■ **ОТРЫВОК**
Изданы письма Франца Кафки

Страх съедает душу

       В издательстве ДИ ДИК вышли "Дневники и письма" Франца Кафки. Помимо отрывков дневников, в книгу вошли письма к Максу Броду, Фелице Бауэр, отцу и Милене Есенской.
       
       Ключ к "Процессу" и "Замку", ставшими метафорой отношений личности и власти в ХХ веке, можно найти в одном из самых поразительных текстов Кафки — в его письме к отцу, написанном в возрасте 36 лет и так и не отправленном. В письме подробно разбираются случаи тирании отца Кафки по отношению ко всем членам семьи, прежде всего к самому Францу, и последствия этого для психики ребенка. Безапелляционность и грубость этого в целом незлобивого человека, происходившего из бедной семьи и упорным трудом сделавшего состояние, на всю жизнь внушили Кафке страх перед реальностью. В письме он обвиняет отца буквально во всех своих взрослых неудачах, в том числе и в своей неспособности обзавестись семьей. Поразительна степень отождествления — свидетельство любви, легко переходящей в ненависть: устами отца Кафка утверждает, что написал письмо, чтобы избавиться от ответственности за свои неудачи. Фигура отца отождествляется с чувством вины, истоки которой глубже, чем мучительное детство, ведь тотальный упрек, как и тотальная хвала, могут быть адресованы только Высшему Существу. В текстах Кафки, предки которого веками жили в рамках религиозной еврейской общины, фигура отца преображается в фигуру непредсказуемого и деспотичного Бога. Будучи дистанцирован от веры предков с ее сложной обрядовостью (и в этом оказывается виноват отец с его формальной верой), Кафка строит образ отца как образ Бога и маниакально стремится вступить с Ним в доверительные отношения, одновременно осознавая невозможность этого. Ситуация, в которую он сам себя ставит, трагична, как любая ситуация противостояния конечного существа бесконечному.
       "Если бы мир состоял только из Тебя и меня — а такое представление мне было бы очень близко, — тогда чистота мира закончилась бы на Тебе, а с меня, по твоему совету, началась бы грязь". Мир Кафки предопределен и ограничен Богом-Отцом, и выскользнуть из него можно только через письмо, хотя и в этом случае освобождение не может быть полным: "Здесь я действительно в чем-то стал самостоятельным и отдалился от Тебя, хотя это немного и напоминает червя, который, если наступить ногой на заднюю часть, оторвется и уползет в сторону". Процесс письма для Кафки терапевтичен, но и травматичен одновременно, ведь называние имени Бога, попытка постичь его замысел в традиционной религии — грех. Отсюда навязчивое чувство вины и неспособность вступить в брак, к которому он стремится, чтобы чувствовать себя с отцом на равных.

■ **ИСХОДНЫЕ ДАННЫЕ**
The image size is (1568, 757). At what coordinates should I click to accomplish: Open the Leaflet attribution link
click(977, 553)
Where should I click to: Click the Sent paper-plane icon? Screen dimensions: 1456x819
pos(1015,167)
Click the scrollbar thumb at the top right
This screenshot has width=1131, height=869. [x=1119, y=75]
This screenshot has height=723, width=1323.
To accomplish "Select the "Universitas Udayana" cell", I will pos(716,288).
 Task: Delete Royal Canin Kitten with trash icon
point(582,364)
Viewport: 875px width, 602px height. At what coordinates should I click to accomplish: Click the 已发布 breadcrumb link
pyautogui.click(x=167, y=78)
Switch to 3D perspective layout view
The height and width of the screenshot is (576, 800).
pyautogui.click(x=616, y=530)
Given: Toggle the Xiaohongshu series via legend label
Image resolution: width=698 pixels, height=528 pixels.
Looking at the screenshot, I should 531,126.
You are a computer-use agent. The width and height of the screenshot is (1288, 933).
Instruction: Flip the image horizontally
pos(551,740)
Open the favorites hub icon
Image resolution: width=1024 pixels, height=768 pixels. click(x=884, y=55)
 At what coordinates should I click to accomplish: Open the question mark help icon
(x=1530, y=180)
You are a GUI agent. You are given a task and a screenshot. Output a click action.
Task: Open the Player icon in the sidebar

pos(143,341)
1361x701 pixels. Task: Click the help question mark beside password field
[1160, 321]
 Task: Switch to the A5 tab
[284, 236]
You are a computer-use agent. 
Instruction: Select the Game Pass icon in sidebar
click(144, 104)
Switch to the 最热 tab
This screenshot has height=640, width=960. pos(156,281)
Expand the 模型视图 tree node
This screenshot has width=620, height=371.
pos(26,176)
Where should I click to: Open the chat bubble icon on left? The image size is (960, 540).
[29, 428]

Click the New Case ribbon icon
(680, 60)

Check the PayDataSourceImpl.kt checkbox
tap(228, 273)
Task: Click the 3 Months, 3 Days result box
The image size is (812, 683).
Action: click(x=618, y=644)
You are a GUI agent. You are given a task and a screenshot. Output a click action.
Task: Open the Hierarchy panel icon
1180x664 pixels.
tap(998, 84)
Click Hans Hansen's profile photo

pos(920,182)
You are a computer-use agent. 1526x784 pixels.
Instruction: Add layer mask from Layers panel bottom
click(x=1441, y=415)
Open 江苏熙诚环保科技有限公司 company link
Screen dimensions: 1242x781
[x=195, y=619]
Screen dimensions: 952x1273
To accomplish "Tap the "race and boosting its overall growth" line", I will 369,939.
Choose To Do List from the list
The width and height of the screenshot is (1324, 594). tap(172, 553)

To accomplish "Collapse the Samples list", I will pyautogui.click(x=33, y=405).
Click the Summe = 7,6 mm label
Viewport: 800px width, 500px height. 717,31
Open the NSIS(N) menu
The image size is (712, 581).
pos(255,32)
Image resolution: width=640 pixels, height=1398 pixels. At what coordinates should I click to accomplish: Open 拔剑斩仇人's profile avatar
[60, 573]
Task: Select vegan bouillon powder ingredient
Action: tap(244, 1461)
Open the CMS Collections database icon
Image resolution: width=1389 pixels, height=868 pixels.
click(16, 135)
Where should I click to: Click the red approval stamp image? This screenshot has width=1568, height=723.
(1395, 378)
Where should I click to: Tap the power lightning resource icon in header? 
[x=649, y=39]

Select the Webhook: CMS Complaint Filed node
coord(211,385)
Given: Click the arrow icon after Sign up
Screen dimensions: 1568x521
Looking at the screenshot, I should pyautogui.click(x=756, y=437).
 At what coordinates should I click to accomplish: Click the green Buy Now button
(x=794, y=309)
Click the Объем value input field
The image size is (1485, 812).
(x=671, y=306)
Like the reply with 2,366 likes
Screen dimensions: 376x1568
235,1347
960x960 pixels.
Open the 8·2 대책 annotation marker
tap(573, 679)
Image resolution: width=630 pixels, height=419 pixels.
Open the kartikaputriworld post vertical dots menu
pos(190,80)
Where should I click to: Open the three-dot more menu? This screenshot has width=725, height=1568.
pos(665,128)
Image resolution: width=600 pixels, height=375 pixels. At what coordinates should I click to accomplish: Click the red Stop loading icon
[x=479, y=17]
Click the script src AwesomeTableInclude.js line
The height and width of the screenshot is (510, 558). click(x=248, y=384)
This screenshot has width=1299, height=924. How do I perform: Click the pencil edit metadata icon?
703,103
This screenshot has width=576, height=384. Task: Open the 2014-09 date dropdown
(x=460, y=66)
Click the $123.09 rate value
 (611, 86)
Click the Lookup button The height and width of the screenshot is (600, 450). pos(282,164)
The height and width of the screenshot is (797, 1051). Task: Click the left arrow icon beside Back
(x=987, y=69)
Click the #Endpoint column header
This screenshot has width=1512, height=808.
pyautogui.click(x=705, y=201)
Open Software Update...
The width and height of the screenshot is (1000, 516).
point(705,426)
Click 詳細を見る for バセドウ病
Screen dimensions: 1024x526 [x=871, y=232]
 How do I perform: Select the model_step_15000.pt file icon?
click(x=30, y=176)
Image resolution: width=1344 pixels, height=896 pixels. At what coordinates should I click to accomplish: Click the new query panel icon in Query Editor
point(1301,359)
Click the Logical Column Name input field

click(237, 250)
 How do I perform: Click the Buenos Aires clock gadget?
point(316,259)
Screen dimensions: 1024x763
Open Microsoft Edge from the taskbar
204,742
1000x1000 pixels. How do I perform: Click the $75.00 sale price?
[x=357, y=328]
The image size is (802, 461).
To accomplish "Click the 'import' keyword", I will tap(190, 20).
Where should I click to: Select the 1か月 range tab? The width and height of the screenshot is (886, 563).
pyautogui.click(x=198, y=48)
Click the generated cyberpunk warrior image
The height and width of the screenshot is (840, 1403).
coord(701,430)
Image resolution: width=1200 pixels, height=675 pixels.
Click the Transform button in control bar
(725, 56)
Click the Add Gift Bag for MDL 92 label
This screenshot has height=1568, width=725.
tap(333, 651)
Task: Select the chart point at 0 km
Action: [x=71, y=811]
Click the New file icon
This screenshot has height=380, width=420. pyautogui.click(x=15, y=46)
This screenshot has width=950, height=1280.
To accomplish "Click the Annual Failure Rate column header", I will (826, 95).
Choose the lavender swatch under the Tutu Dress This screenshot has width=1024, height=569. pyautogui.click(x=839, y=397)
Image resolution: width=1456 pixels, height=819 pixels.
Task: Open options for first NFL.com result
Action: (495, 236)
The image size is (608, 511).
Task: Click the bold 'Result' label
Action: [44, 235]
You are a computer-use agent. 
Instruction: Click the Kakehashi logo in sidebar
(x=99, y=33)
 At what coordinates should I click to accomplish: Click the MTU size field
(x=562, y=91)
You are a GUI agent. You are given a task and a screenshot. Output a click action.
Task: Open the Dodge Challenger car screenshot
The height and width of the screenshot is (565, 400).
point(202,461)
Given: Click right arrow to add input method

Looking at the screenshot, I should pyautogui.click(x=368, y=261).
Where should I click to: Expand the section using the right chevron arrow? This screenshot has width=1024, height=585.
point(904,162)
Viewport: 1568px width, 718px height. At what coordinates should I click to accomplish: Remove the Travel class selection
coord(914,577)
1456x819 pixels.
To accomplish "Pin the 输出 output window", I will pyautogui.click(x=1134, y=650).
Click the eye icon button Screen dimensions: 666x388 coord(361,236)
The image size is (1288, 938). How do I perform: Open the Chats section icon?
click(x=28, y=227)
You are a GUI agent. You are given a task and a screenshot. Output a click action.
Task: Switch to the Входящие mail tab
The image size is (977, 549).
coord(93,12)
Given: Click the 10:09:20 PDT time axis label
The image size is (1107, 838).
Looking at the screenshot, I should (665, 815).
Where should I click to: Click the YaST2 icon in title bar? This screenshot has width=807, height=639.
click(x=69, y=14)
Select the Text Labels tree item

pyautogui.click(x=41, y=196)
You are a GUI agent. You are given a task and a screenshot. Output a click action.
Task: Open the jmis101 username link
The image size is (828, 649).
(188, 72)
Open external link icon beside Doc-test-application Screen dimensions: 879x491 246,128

■ **ЗАДАНИЕ**
Сколько лет было Кафке, когда он написал письмо к отцу, согласно отрывку о его дневниках и письмах?

■ **ОТВЕТ**
Тридцать шесть лет.